# Cross Validation on W3 Schools

Perform cross validation on the Iris dataset

## Prepare constant material

### Import dataset

In [1]:
from sklearn import datasets

X, y = datasets.load_iris(return_X_y=True)

### Build model

In [2]:
from sklearn.tree import DecisionTreeClassifier

clf = DecisionTreeClassifier(random_state=42)
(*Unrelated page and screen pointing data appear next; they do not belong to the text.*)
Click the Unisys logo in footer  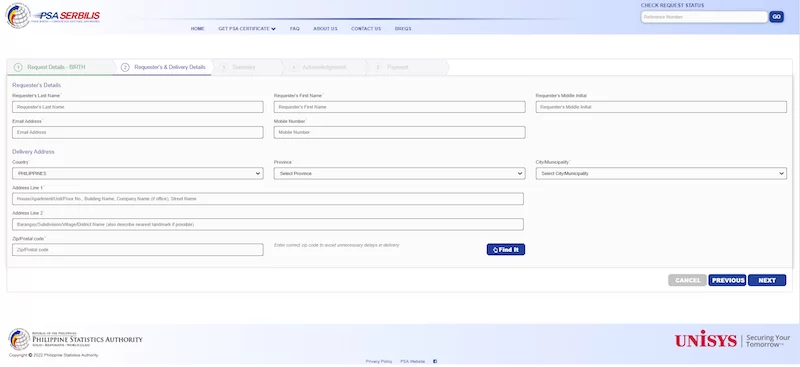coord(733,340)
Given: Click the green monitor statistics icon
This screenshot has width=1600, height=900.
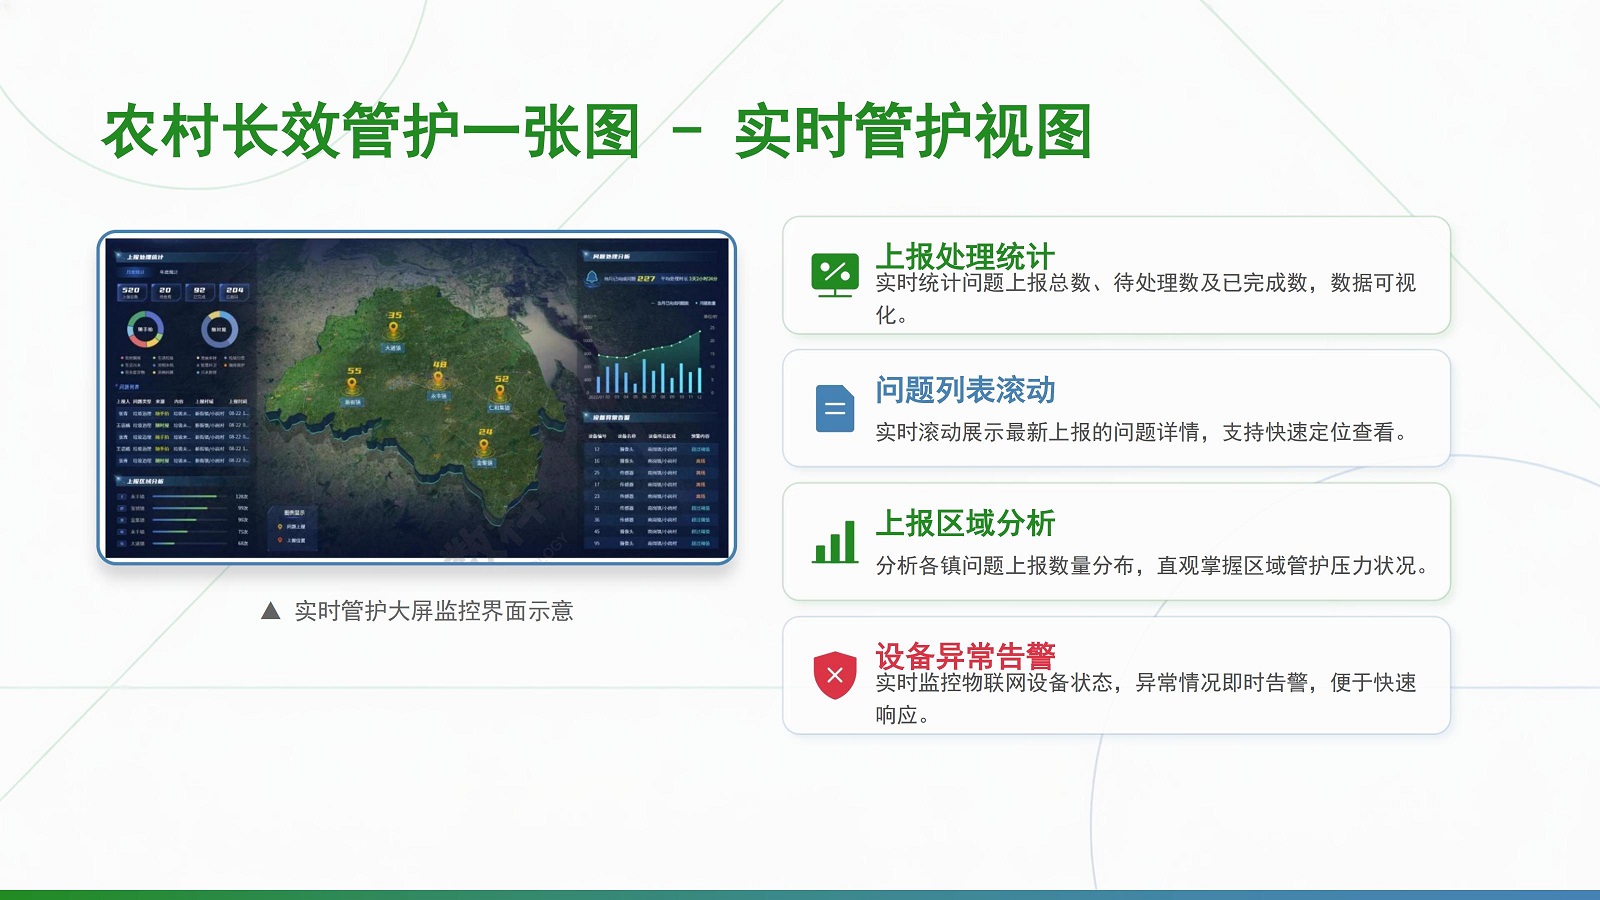Looking at the screenshot, I should tap(835, 275).
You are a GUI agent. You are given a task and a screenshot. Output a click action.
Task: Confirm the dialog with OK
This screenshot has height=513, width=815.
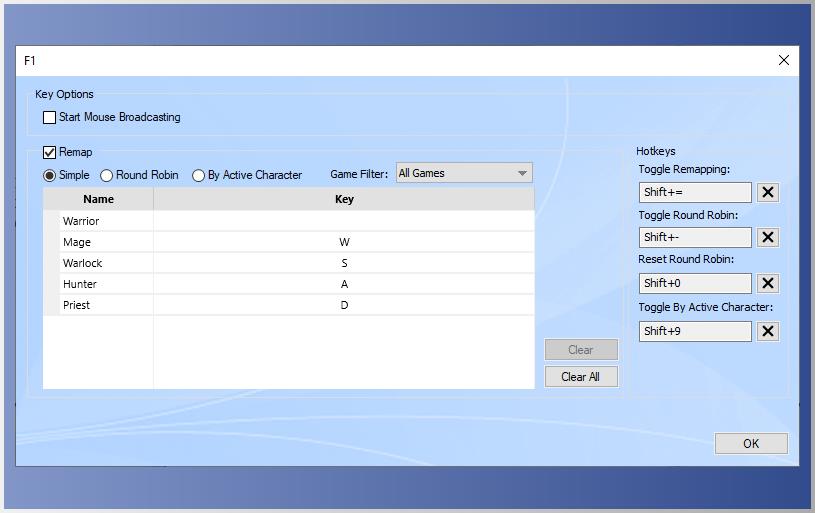[x=750, y=443]

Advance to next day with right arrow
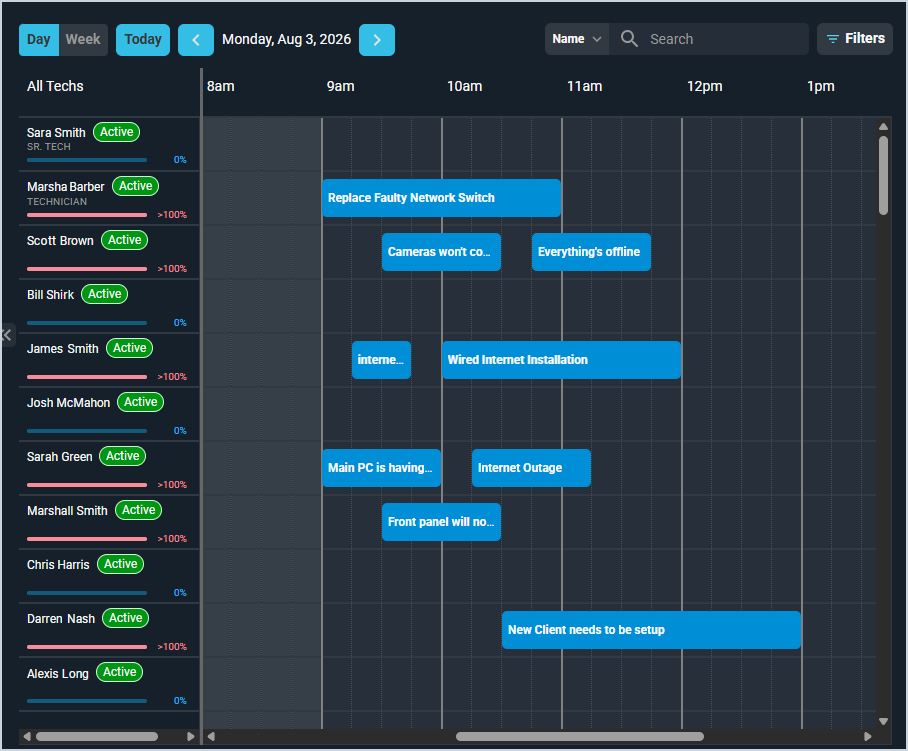[376, 40]
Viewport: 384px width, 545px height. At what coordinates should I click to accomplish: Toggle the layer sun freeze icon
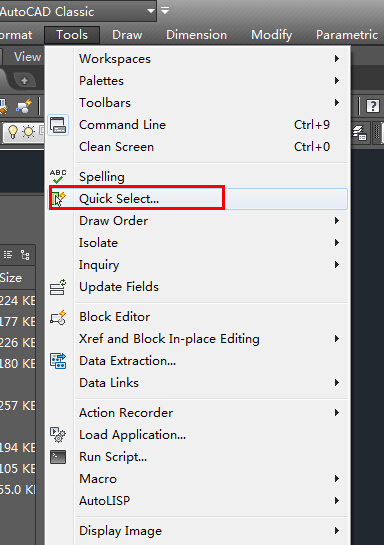pos(28,132)
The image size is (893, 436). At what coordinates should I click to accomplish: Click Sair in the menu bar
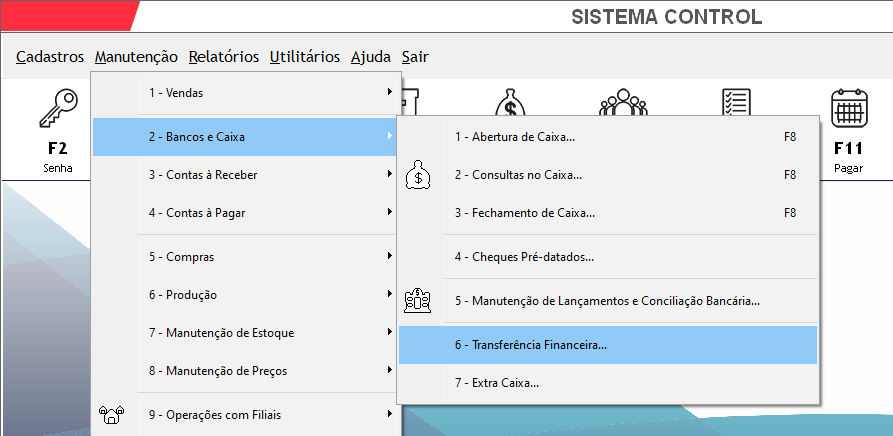415,57
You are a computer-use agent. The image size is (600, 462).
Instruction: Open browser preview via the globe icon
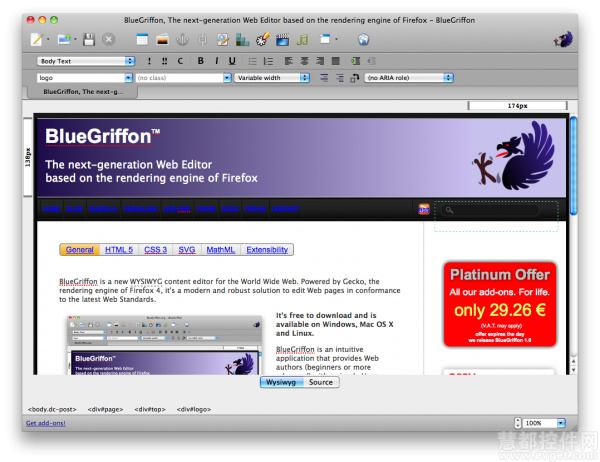(x=364, y=39)
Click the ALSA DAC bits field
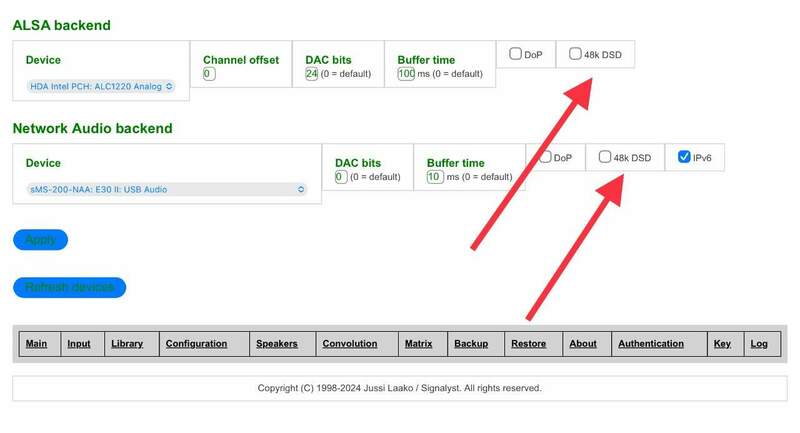 click(x=311, y=74)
### Display results function

In [3]:
def display_results(scores):
    print("Cross Validation scores:", scores)
    print("Average CV score:", scores.mean())
    print('Number of CV scores used in average:', len(scores))

## K-Fold method

Split the data into k number of smaller sets to validated model.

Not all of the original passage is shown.